## [Assignment]
Report how many lines of the entries below contain the word "from", and nothing more.

▼▼▼

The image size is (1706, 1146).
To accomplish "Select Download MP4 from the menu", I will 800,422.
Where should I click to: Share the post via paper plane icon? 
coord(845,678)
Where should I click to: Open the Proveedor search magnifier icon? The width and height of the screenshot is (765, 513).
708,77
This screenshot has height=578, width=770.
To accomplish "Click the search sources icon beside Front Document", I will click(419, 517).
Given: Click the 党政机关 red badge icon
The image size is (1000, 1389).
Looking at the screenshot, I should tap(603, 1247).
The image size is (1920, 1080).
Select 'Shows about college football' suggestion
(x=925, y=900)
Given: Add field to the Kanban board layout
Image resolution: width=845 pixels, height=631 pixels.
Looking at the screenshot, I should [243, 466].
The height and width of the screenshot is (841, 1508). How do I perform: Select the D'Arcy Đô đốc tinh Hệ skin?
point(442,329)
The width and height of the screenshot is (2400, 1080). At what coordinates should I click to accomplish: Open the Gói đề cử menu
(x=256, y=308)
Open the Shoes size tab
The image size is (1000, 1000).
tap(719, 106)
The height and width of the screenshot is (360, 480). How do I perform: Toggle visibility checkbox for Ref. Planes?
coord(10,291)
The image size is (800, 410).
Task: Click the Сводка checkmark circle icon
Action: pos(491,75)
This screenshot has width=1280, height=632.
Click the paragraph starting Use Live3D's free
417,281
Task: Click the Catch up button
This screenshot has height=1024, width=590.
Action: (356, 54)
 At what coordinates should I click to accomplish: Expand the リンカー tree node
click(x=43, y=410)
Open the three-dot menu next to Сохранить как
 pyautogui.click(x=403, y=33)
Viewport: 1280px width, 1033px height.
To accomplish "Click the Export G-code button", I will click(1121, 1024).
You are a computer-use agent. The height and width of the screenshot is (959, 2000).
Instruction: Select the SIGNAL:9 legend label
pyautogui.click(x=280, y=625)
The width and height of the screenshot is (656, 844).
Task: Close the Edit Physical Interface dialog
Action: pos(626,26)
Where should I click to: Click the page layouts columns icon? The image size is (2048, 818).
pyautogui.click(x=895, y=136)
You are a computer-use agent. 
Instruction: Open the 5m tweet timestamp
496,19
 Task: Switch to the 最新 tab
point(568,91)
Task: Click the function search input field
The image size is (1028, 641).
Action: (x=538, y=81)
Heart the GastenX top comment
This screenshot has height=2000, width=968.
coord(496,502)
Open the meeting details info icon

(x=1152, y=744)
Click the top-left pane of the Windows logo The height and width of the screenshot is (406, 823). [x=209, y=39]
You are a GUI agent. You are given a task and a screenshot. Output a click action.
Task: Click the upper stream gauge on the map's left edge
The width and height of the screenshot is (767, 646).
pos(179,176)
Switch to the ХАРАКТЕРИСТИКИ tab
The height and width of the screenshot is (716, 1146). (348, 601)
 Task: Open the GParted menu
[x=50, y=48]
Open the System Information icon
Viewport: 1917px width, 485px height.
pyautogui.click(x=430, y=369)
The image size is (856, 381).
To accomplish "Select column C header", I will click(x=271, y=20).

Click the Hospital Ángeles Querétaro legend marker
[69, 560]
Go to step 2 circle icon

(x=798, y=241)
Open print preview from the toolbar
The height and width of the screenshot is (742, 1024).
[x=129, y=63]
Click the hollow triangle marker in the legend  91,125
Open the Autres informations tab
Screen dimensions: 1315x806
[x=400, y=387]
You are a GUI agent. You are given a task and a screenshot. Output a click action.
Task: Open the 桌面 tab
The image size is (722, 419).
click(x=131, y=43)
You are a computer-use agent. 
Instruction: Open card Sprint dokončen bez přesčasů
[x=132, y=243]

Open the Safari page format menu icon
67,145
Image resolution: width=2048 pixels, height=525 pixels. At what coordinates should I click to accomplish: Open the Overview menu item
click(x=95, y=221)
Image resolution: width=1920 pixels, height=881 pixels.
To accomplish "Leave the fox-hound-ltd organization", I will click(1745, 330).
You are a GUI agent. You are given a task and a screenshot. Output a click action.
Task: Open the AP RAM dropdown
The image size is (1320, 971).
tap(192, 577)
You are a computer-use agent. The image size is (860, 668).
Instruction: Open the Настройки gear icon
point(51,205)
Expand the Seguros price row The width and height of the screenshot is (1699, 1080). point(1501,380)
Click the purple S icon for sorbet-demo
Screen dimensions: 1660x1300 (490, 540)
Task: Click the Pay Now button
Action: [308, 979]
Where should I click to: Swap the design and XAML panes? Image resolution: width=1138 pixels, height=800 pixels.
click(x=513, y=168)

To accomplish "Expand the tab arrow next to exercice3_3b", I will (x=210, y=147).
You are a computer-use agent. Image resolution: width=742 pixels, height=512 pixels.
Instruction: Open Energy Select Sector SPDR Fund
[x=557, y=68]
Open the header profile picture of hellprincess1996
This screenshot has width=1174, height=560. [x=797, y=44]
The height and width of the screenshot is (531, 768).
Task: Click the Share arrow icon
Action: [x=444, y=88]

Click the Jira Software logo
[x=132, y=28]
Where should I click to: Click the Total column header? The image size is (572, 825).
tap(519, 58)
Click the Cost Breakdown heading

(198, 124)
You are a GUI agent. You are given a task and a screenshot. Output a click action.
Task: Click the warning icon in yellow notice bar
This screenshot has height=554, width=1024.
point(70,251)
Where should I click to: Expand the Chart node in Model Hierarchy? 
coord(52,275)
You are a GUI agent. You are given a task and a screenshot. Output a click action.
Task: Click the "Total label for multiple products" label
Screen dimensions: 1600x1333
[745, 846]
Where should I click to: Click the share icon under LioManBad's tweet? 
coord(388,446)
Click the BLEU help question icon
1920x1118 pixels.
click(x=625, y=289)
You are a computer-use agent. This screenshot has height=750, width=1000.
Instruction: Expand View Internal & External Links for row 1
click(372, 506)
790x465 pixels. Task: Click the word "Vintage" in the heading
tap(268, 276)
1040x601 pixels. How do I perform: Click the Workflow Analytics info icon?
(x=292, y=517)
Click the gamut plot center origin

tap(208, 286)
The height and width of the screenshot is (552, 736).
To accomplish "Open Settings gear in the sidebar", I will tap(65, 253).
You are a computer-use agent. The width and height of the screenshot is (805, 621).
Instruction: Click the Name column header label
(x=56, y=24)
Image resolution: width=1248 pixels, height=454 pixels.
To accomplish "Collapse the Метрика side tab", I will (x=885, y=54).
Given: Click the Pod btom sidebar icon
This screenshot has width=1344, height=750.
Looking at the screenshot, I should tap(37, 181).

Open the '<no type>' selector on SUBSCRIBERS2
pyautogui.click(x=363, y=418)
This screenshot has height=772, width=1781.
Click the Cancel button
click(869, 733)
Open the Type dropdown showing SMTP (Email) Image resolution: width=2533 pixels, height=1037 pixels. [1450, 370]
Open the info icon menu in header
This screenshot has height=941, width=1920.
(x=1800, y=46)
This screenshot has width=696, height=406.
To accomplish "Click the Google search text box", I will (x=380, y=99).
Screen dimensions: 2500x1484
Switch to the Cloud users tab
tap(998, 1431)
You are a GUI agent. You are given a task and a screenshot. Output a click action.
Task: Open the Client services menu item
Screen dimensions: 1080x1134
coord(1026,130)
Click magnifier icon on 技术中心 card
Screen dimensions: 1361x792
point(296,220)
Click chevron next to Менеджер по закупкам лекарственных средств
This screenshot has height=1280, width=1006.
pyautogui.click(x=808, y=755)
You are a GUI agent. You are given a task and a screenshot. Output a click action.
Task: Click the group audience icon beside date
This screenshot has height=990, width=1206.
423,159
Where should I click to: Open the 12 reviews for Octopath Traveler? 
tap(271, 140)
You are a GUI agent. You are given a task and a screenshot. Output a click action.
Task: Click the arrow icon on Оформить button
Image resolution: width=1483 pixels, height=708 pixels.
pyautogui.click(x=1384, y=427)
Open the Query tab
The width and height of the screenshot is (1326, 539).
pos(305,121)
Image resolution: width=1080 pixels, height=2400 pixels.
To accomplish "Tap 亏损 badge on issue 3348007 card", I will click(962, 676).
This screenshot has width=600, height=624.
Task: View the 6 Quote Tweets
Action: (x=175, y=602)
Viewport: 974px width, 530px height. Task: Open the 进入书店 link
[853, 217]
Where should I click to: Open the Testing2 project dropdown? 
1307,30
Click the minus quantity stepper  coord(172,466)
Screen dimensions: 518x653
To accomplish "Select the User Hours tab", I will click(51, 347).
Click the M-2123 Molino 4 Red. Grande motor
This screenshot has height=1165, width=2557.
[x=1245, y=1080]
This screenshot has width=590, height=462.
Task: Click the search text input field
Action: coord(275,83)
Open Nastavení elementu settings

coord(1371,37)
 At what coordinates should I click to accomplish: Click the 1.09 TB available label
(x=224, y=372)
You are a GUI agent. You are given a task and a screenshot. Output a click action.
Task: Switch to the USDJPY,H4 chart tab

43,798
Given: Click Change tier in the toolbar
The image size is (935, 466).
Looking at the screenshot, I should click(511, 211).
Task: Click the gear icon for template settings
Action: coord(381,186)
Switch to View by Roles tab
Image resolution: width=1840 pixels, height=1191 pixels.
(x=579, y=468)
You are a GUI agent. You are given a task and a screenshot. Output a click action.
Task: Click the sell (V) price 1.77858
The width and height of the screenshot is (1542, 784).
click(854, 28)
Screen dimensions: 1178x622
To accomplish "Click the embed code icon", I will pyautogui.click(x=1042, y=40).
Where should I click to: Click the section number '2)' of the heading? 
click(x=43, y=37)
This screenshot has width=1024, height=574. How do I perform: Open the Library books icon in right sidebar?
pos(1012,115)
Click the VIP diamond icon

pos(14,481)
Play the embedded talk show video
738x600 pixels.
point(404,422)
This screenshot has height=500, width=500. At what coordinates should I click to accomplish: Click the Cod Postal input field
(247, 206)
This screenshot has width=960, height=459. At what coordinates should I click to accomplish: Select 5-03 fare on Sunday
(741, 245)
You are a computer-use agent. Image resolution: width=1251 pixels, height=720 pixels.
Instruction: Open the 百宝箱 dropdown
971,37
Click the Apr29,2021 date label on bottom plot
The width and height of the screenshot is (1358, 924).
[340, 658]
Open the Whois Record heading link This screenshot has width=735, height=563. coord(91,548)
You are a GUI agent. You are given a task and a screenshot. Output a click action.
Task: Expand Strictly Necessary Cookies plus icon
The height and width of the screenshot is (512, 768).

▲▲▲

## [Written solution]
2